CLIOPATRA: Extracting Private Information from LLM Insights

The widespread adoption of AI assistants has prompted the development of privacy-aware platforms designed to extract insights from real-world usage. Their privacy protections primarily rely on layering multiple heuristic techniques, such as PII redaction, clustering, aggregation, and LLM-based privacy auditing. In this paper, we put their privacy claims to the test by presenting CLIOPATRA, the first attack against ``privacy-preserving'' LLM-based insights systems. Our attack involves an adversary that carefully designs and inserts malicious chats into the system to break multiple layers of protections and induce the leakage of sensitive information from a target user's chat. We evaluate CLIOPATRA on one such platform, Anthropic's Clio, and target synthetically generated medical chats to show that an adversary can successfully and confidently (with nearly 100% precision) extract the medical history contained in these chats in up to 65% of cases.

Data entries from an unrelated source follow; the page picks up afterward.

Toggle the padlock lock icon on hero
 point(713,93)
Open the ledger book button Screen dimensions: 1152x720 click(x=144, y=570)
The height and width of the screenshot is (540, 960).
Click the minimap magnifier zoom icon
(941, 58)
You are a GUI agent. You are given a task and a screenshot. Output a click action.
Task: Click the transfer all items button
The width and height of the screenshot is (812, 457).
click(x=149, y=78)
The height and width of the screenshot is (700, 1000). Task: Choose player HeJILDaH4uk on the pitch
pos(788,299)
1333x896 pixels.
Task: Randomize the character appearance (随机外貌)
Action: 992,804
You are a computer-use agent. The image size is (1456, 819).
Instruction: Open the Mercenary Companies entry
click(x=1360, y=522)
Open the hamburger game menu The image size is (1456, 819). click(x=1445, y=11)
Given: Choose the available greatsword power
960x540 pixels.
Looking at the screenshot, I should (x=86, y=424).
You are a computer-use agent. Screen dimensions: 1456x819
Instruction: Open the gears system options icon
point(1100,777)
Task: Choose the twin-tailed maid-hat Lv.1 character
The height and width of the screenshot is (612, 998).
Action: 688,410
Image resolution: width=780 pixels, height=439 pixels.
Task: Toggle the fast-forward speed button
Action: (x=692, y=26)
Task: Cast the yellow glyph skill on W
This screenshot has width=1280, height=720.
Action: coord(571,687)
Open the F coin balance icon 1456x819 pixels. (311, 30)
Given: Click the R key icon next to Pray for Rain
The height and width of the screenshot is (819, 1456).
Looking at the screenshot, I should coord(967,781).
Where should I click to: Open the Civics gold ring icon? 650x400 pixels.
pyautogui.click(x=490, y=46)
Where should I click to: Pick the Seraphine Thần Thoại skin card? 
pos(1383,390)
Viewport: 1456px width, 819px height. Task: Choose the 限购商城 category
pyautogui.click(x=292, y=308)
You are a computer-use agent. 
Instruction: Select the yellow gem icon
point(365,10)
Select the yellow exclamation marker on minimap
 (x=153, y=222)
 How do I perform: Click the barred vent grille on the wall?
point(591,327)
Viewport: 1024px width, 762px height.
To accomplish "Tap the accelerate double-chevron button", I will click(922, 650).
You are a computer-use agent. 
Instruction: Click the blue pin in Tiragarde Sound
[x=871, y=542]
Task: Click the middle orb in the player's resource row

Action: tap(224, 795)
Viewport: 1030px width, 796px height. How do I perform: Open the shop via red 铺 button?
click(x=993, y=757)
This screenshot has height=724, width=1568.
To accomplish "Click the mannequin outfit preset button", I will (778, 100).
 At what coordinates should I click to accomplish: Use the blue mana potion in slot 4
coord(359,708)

We also show that CLIOPATRA can stealthily extract information by obfuscating the private information in the generated insights. Finally, we demonstrate that existing ad hoc mitigations, such as LLM-based privacy auditing, are unreliable and fail to detect major leaks. Taken together, our findings indicate that, even when layered, current heuristic protections are insufficient to adequately protect user data, and that prompt injection has been an understudied risk in LLM-based insight systems.